Rechtbank Gelderland, 21-04-2017, ECLI:NL:RBGEL:2017:2258, AWB - 16 _ 2734
Rechtbank Gelderland, 21-04-2017, ECLI:NL:RBGEL:2017:2258, AWB - 16 _ 2734
Gegevens
- Instantie
- Rechtbank Gelderland
- Datum uitspraak
- 21 april 2017
- Datum publicatie
- 24 april 2017
- ECLI
- ECLI:NL:RBGEL:2017:2258
- Formele relaties
- Hoger beroep: ECLI:NL:GHARL:2017:10872, Bekrachtiging/bevestiging
- Zaaknummer
- AWB - 16 _ 2734
Inhoudsindicatie
Omzetbelasting. Economische en niet-economische activiteiten van een gemeente. Ter beschikking stelling van sportzalen om niet aan basisscholen en verhuur van sportzalen aan derden. Berekening van de verdeelsleutel voor aftrek van de voorbelasting, de zogenoemde pre-prorata. Tellen de niet verhuurde uren ook mee als belast gebruikte uren? Nee, beroep op het leegstandsarrest van de Hoge Raad (13 juni 2014) wordt verworpen. De niet gebruikte uren tellen niet mee voor de berekening, gelet op de door het Hof van justitie EU gegeven beslissing in het Securenta-arrest (13 maart 2008, C-437/06). Het moet gaan om een berekeningsmethode die objectief weergeeft hoe de kosten werkelijk kunnen worden toegerekend aan de economische en de niet-economische activiteiten. Overeenkomstige toepassing van artikel 11, tweede lid, van het Uitvoeringsbesluit Omzetbelasting is daarvoor bruikbaar. Het voorstel van eiseres om de niet-gebruikte uren mee te rekenen is te subjectief, mede gelet op de gemiddelde leegstand van 50% van de voor gebruik beschikbare uren van de sportzalen en de omstandigheid dat niet aannemelijk dat er in deze gemeente in voldoende mate een markt is voor de verhuur van de niet-gebruikte uren.
Uitspraak
Zittingsplaats Arnhem
Belastingrecht
zaaknummer: AWB 16/2734
in de zaak tussen
(gemachtigde: mr. [gemachtigde] ),
en
Procesverloop
Op 29 januari 2015 heeft eiseres op aangifte een bedrag van € 163.700 aan omzetbelasting voldaan met betrekking tot het tijdvak december 2014 (aangiftenummer [000] .B.02.4501). Eiseres heeft vervolgens bezwaar gemaakt tegen de eigen aangifte op 10 maart 2015, ontvangen door verweerder op 11 maart 2015. Zij heeft verzocht om een teruggaaf van € 6.400 waarbij zij het hele jaar 2014 in de berekening heeft betrokken.
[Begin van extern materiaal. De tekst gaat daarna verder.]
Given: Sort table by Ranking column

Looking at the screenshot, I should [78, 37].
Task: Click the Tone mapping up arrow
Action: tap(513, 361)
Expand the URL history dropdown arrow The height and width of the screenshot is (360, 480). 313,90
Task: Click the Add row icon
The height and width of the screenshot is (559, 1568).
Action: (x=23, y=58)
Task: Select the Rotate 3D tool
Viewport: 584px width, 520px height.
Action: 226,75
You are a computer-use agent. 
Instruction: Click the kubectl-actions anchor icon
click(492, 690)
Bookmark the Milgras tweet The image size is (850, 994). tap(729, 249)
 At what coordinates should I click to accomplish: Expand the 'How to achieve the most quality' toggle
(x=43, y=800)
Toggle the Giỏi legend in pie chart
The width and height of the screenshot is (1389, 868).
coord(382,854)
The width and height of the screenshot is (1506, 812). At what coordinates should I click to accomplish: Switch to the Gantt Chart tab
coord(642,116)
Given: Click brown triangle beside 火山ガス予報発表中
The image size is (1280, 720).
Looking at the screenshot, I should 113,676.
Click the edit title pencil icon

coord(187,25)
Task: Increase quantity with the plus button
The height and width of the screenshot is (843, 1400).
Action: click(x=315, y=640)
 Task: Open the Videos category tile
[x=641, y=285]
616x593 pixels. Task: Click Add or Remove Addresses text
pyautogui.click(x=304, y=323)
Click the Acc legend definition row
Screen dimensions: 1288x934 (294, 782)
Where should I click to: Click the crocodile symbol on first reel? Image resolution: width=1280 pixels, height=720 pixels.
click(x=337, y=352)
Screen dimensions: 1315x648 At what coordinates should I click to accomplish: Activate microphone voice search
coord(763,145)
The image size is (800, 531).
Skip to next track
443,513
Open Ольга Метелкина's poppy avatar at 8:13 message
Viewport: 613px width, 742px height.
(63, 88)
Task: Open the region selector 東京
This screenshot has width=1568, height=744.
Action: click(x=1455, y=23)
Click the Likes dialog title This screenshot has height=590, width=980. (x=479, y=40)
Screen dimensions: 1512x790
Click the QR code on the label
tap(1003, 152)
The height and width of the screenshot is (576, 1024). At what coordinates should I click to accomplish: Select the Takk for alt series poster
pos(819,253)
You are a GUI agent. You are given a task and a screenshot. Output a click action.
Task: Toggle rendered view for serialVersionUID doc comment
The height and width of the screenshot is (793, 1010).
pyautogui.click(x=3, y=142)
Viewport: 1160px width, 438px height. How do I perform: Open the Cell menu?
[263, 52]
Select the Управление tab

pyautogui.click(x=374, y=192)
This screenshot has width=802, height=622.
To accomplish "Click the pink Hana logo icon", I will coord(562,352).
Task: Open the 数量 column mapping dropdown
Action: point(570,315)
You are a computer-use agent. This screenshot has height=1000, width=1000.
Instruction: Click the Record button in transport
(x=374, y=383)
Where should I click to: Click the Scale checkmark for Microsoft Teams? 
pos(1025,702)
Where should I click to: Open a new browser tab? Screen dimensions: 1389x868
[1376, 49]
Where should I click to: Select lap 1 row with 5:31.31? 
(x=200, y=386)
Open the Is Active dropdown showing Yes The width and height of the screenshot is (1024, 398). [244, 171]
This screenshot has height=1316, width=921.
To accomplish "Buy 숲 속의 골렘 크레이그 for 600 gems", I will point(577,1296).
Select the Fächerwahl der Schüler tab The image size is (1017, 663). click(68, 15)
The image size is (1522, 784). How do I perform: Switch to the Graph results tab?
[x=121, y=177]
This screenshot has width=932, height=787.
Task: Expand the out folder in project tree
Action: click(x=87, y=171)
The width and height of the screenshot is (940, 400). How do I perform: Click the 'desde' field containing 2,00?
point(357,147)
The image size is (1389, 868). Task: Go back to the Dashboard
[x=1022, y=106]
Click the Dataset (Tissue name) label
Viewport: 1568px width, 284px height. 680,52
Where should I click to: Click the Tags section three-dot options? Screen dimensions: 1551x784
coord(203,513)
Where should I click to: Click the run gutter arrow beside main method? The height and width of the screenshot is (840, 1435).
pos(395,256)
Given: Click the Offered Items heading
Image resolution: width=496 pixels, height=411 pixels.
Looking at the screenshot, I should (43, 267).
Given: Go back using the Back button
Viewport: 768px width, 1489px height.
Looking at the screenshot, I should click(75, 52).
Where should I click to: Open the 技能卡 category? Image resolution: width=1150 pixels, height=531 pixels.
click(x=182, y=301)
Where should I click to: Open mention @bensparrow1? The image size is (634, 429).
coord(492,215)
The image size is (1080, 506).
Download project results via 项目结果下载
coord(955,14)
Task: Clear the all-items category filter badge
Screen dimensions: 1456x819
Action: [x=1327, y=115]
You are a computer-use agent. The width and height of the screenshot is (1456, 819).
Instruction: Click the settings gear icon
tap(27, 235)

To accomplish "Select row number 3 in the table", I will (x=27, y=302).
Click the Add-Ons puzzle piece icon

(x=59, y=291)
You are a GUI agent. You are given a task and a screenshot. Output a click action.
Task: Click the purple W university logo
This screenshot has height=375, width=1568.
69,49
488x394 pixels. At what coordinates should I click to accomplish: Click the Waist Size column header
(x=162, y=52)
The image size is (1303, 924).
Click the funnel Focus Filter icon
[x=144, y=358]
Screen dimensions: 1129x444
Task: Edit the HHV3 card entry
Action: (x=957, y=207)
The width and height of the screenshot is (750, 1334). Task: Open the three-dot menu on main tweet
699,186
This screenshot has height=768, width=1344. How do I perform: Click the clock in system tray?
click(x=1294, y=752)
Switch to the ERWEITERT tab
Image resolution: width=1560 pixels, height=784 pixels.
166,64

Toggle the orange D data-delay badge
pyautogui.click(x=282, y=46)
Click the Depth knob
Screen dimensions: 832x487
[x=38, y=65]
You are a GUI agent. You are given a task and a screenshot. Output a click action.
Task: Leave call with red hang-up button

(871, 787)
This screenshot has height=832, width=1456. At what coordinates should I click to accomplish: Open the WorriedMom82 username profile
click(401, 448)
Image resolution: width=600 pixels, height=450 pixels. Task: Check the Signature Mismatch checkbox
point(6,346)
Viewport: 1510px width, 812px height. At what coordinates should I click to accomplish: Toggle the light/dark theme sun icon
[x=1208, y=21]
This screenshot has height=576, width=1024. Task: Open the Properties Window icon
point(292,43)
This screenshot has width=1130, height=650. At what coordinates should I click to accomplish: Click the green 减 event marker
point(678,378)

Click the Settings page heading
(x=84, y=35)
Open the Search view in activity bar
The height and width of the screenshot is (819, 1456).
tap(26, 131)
Verweerder heeft bij uitspraak op bezwaar van 25 maart 2016 het bezwaar afgewezen.
Eiseres heeft daartegen bij brief van 29 april 2016, ontvangen door de rechtbank op 2 mei 2016, beroep ingesteld.
Verweerder heeft de op de zaak betrekking hebbende stukken overgelegd en een verweerschrift ingediend.
Het onderzoek ter zitting heeft plaatsgevonden op 30 maart 2017. Namens eiseres is [A] verschenen, bijgestaan door de gemachtigde en mr. [B] . Namens verweerder zijn verschenen mr. [gemachtigde] , [C] en [D] .
Partijen hebben ter zitting een pleitnota voorgedragen en exemplaren daarvan overgelegd aan de rechtbank en aan elkaar.
Overwegingen
Feiten
1. Eiseres is eigenaar en exploitant van een sporthal in [Z] en van drie gymzalen in [Q] , [Z] en [R] (hierna: de sportzalen).
2. Eiseres stelt, in het kader van haar wettelijke plicht, de sportzalen tijdens schooltijden ter beschikking aan scholen in het primair onderwijs. Daartoe stelt zij in juni voorafgaand aan ieder schooljaar het aantal klokuren vast waarop een school voor basisonderwijs in het daaropvolgende schooljaar aanspraak maakt en maakt zij een rooster van gebruik. Eiseres ontvangt hiervoor geen vergoeding.
3. Eiseres stelt de sportzalen op andere dan de voor het basisonderwijs ingeroosterde uren beschikbaar voor verhuur aan derden en dan met name aan sportverenigingen en aan scholen voor voortgezet onderwijs. De uren die overblijven na inroostering van de uren voor het basisonderwijs en de (vaste) uren van gebruik door verenigingen en scholen probeert eiseres zo veel mogelijk te vullen met verhuur aan derden ten behoeve van de sportbeoefening.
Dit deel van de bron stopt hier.